§ What you should do:
Lines with "GmbH": pull these out of the listing below.

§ Stored data:
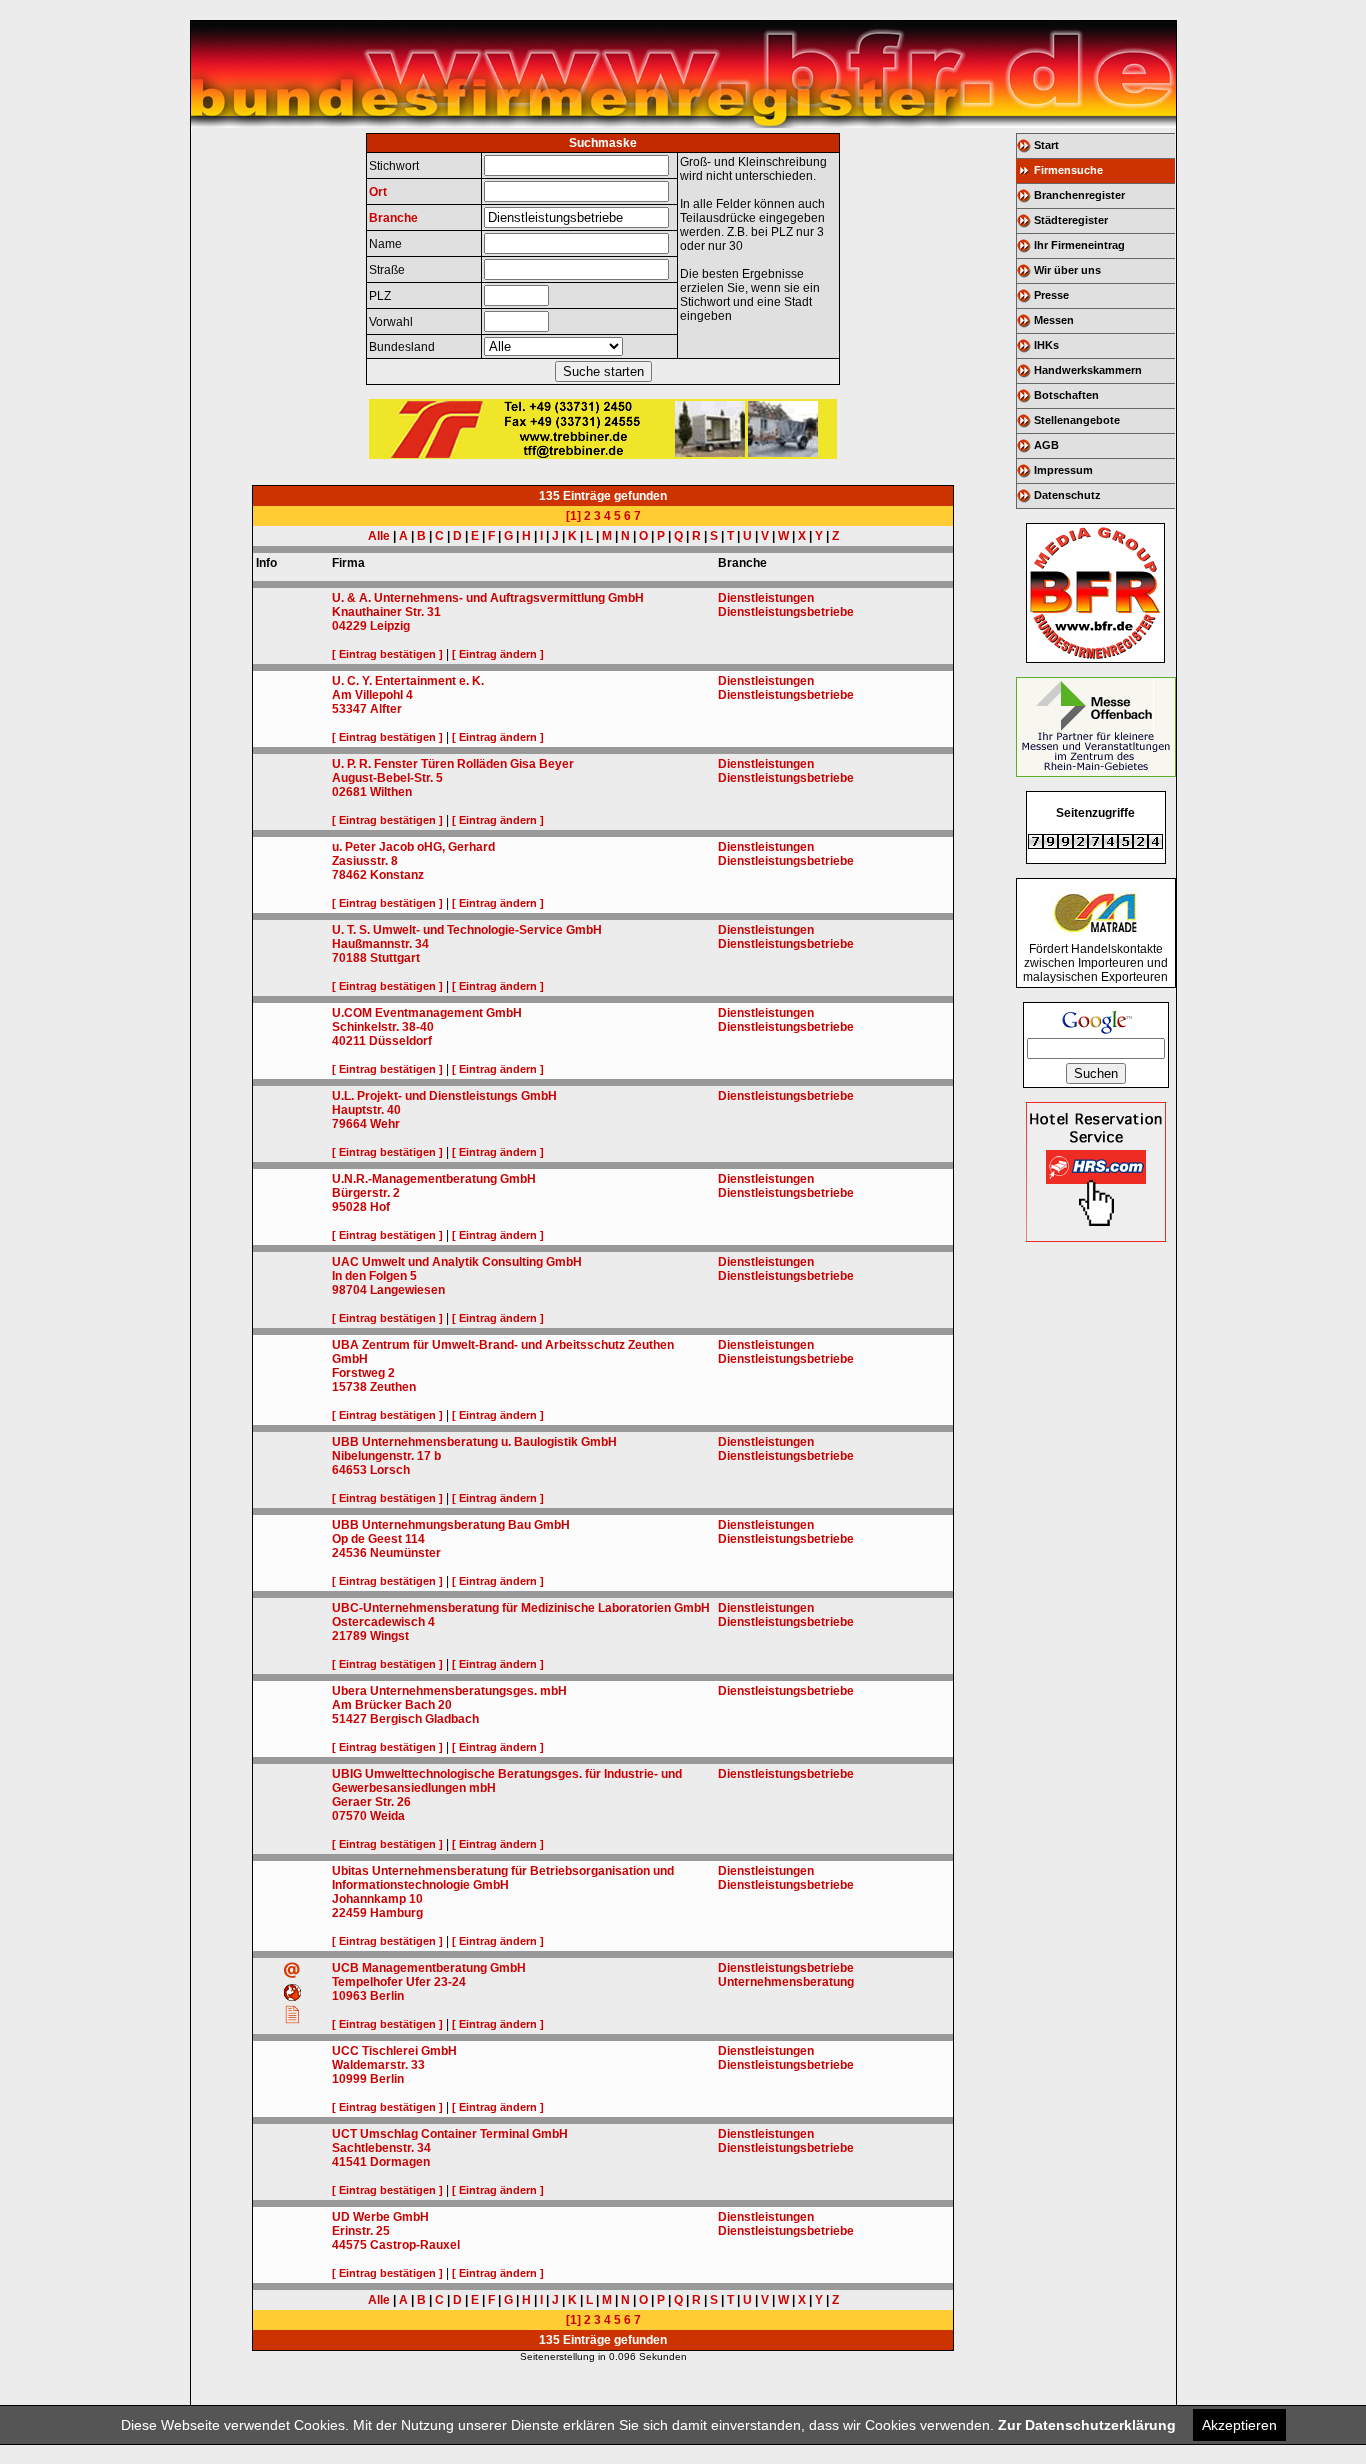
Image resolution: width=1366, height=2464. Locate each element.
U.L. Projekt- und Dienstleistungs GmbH (444, 1096)
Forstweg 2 (363, 1373)
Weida (387, 1816)
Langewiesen (407, 1290)
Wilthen (391, 792)
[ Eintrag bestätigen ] (387, 654)
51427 (349, 1719)
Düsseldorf (400, 1041)
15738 (349, 1387)
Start (1046, 145)
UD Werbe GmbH (380, 2217)
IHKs (1046, 345)
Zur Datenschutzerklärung (1087, 2425)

§ Task solution:
U.L. Projekt- und Dienstleistungs GmbH (444, 1096)
UD Werbe GmbH (380, 2217)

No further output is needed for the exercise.